One of India's best metropolises, Bombay, tempts the senses with one of its most famous dishes, Bombay biryani. Kewra and the meat lend a distinct flavour to the meal, which is enhanced with nearly every kind of spice known to man.

Irani biryanis, which are eaten with a meat sauce, are the foundation of Bombay biryani. Usually sweeter, the taste is distinct, zesty, and fragrant due to the combination of dried plums and kewra water. Like Kolkata Biryani, Bombay Biryani is milder and occasionally contains potatoes as well.

Memoni Biryani

Memoni Biryani, or Kutchi Biryani, which evolved from Pakistan Sindh Biryani, is one of India's spicier Biryanis. It originates from the Gujarat-Sindh area of the nation, which is dominated by Muslims. Although Gujarat is renowned for being a vegetarian state, 40% of its people actually consume meat.

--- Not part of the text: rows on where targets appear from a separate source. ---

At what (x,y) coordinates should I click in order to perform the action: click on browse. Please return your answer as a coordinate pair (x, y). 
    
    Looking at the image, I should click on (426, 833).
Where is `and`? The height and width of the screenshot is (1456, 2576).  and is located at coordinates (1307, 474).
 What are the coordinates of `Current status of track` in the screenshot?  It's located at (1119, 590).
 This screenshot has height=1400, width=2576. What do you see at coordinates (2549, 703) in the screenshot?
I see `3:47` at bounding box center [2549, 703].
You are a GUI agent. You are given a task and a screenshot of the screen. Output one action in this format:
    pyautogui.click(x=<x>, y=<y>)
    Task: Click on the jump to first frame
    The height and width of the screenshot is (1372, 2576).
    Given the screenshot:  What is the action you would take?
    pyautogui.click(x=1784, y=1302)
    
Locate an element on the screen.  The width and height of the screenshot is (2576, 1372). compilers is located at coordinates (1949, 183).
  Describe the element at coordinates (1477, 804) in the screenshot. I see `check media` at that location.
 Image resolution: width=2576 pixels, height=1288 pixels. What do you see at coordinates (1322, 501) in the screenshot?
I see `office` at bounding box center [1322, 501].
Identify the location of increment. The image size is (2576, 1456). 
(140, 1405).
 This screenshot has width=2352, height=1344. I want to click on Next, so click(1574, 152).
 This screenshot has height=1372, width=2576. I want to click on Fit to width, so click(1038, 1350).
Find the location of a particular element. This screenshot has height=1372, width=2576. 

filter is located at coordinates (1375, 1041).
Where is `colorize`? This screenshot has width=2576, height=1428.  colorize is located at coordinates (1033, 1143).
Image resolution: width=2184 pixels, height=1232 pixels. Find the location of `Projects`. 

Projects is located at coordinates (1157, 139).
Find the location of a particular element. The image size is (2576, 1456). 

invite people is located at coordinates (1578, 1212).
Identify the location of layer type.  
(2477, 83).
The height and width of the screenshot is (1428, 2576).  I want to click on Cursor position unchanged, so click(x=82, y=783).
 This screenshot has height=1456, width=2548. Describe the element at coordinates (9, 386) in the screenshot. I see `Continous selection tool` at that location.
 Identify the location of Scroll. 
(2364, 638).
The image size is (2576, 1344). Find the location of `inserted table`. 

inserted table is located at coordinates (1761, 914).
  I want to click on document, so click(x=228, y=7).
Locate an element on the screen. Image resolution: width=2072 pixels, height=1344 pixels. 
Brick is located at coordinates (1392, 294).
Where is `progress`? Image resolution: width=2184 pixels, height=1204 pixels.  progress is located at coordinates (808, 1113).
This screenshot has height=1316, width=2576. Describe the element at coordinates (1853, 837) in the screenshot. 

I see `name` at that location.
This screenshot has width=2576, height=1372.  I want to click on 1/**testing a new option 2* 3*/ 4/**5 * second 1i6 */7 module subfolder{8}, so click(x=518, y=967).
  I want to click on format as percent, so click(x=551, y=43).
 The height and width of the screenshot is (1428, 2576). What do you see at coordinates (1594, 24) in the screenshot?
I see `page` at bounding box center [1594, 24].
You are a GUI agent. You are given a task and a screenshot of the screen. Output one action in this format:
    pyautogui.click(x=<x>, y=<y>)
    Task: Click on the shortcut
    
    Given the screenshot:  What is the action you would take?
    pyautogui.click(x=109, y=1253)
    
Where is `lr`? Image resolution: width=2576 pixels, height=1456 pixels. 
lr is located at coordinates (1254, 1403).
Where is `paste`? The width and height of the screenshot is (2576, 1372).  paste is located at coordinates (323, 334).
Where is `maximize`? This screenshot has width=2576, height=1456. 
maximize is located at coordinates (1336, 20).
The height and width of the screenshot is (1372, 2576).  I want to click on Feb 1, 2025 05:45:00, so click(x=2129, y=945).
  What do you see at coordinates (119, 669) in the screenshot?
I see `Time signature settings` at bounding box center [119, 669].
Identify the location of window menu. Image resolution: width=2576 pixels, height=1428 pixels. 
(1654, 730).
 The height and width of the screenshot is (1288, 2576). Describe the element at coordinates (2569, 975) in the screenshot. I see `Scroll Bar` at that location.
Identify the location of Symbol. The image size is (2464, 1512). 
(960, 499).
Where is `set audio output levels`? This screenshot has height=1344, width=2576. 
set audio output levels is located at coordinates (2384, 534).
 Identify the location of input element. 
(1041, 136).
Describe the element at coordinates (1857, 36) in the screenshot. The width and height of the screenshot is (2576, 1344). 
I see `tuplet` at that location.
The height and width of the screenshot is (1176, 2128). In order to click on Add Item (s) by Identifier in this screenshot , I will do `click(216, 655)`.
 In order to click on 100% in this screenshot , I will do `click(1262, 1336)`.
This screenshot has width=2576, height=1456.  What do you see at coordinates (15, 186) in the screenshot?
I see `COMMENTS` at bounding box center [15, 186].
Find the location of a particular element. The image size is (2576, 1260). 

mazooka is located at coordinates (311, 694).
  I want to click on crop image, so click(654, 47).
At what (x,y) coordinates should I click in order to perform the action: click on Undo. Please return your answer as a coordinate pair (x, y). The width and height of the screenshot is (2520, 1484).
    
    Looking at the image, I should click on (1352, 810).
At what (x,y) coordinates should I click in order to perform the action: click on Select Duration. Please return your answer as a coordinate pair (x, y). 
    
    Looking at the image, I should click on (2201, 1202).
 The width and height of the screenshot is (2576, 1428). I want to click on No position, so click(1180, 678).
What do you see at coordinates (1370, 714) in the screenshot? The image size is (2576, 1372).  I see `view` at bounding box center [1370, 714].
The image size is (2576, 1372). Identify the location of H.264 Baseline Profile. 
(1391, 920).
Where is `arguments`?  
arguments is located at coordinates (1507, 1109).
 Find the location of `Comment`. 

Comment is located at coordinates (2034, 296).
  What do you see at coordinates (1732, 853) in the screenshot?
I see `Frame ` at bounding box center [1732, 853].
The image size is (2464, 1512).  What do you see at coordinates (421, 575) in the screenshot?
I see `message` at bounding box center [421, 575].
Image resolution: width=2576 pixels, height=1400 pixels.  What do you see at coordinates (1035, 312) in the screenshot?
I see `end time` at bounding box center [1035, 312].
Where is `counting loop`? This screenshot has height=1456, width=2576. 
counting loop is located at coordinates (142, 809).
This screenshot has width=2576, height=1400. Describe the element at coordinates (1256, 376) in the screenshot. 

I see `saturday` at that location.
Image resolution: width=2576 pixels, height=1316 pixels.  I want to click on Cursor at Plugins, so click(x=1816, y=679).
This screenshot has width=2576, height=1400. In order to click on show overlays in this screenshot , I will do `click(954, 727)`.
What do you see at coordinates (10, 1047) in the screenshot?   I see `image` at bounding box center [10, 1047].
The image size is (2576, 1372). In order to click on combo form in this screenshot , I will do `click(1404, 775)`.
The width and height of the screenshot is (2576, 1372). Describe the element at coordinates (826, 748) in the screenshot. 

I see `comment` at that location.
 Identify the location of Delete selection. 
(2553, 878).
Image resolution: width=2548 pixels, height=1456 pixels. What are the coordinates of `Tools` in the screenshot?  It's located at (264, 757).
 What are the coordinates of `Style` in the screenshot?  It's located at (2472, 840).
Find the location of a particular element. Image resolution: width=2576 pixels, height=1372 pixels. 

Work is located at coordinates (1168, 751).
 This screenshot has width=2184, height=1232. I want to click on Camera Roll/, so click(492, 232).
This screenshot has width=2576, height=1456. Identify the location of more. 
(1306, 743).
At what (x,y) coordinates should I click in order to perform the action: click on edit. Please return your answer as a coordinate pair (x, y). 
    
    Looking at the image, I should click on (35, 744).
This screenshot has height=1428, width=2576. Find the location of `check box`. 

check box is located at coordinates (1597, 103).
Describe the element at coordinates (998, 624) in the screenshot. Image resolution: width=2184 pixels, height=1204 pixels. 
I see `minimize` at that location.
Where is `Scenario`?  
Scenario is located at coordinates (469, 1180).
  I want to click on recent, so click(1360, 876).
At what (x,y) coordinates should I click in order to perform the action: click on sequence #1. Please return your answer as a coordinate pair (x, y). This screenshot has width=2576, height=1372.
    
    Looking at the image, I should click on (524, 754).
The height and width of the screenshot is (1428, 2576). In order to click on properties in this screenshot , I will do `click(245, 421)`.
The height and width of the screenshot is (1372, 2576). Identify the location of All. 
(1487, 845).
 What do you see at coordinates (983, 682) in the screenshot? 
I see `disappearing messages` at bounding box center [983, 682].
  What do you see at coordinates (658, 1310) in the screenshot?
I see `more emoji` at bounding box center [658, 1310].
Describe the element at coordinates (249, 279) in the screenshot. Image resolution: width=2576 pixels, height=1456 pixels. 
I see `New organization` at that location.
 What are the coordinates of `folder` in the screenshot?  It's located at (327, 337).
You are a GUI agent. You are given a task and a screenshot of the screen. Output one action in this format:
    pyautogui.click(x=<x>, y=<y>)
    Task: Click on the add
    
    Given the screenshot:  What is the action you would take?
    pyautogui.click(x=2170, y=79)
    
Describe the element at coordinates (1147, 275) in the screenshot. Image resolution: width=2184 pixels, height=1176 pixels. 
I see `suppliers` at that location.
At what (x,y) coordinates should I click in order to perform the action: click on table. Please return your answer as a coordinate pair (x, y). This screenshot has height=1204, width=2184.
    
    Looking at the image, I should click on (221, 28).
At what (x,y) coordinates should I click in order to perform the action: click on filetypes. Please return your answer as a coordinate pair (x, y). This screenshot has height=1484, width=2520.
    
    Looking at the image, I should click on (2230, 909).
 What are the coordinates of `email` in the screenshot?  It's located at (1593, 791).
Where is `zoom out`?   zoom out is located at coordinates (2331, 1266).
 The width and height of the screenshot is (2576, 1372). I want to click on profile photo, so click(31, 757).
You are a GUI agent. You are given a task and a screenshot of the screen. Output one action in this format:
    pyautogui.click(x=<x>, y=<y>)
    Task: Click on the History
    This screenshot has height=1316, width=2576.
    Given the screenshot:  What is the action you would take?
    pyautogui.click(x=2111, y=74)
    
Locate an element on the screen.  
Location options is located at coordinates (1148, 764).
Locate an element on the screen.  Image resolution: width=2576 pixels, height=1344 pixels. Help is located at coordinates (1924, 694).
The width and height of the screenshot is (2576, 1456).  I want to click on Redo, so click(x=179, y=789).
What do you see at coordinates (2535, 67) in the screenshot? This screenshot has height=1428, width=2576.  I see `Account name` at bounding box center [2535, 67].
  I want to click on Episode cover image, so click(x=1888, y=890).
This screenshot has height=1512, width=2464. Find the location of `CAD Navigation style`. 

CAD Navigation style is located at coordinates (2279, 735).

The Memons, an ethnic trade clan from Sindh who moved to Kutch in Gujarat in 1422, are credited with introducing the biryani to this region. A special blend of lamb, yoghurt, fried onions, potatoes, tomatoes, and dried plums goes into making the biryani. The dish's foundation is made of soft meat, much like in all biryanis. In this Biryani, natural food colouring takes the front stage, with food colouring used sparingly.

Beary Biryani

The Beary community in coastal Karnataka is known for their Manglorean-style biryani. The major ingredients of the meal are coconut and green chillies, and it has a mild taste. This dish is made by cooking the rice and meat separately and then re-cooking them in layers in the pot. A big pot over a wood fire must be used to make authentic Beary Biryani, which must be slow-cooked for hours. This Biryani is a popular dish at Southern Indian celebrations, get-togethers, and weddings.

Kashmiri Biryani

The Kashmiri Pandits, or Hindu bookkeepers to the Muslim Nawabs, are credited with creating the original Kashmiri biryani, also called Tahari biryani. It is a strictly vegetarian biryani, as potatoes were added to the rice instead of meat during preparation. These days, a variety of veggies are used to make Tahari Biryani instead of onions or garlic.

In this biryani, hing, also known as asafoetida, is used in place of the onion and garlic. This delicious dish's taste and aroma are enhanced by the addition of fennel powder, dry ginger powder, and garam masala. For everyone who insists that biryani tastes best when prepared with meat, the Tahari biryani is a worthy response.

Bhatkali Biryani

There is a small twist to this biryani. The Nawayath Muslim community in Bhatkal town, in coastal Karnataka, is where Bhatkali Biryani first appeared. It tastes and smells different from other varieties of biryani. It's like having some meat qorma and adding some rice from Biryani.

The meat is gently cooked in a robust tomato and onion foundation, consisting of tomatoes, minced ginger-garlic, onions sweated over a low flame, and seasonings. The meat is then added and cooked slowly until it is done.

Be cautious when eating since bhatkali biryani is one of the spicier varieties of the dish. Be sure you always have something sweet on hand.